Sen. Claire McCaskill (D-Mo.), who chairs a subcommittee on contracting oversight, criticized the State Department and Pentagon for their monitoring and management of large contracts that supply counternarcotics assistance to governments in Central and South America. The contractors provide a range of services, including the training of local police forces and the eradication of coca plants used to produce cocaine.
McCaskill said the agencies had been slow to provide her office with the most basic information, including how much is being spent, what kind of work is being performed and whether periodic evaluations and audits are being done. Companies receiving contracts from the agencies include Northrop Grumman, ITT Systems, Lockheed Martin and DynCorp. The United States has issued similar contracts for counternarcotics work in Afghanistan.
"It makes us worry if somebody is minding the store," McCaskill said. "I have an uneasy feeling that there's much more oversight that needs to be done."
William F. Wechsler, deputy assistant secretary of defense for counternarcotics and global threats, agreed there was room for improvement. In his written testimony, he said his office "found inconsistent records management" among the multiple agencies that oversee the counternarcotics contracting work. He also said that the "volume of procurement activities overwhelms staff capacity in some instances" and that "many of the acquisition steps are manual processes that are both time-consuming and error-prone."
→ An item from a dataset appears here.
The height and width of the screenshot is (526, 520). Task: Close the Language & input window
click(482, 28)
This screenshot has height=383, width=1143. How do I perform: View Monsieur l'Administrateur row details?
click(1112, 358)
Wechsler said that the agency needed to "do a better job in evaluating its programs and measuring the return on its dollars" and that an internal management review would be underway by early summer.
McCaskill also expressed concern that Pentagon officials said they had to hire an outside contractor for $50,000 over the past few months to just pull the necessary paperwork to prepare for her hearing because they didn't have enough government workers.
"Are you kidding me?" she asked the witnesses. "Have we gotten to the point where we have to hire a contractor to prepare for a hearing on contractor oversight?"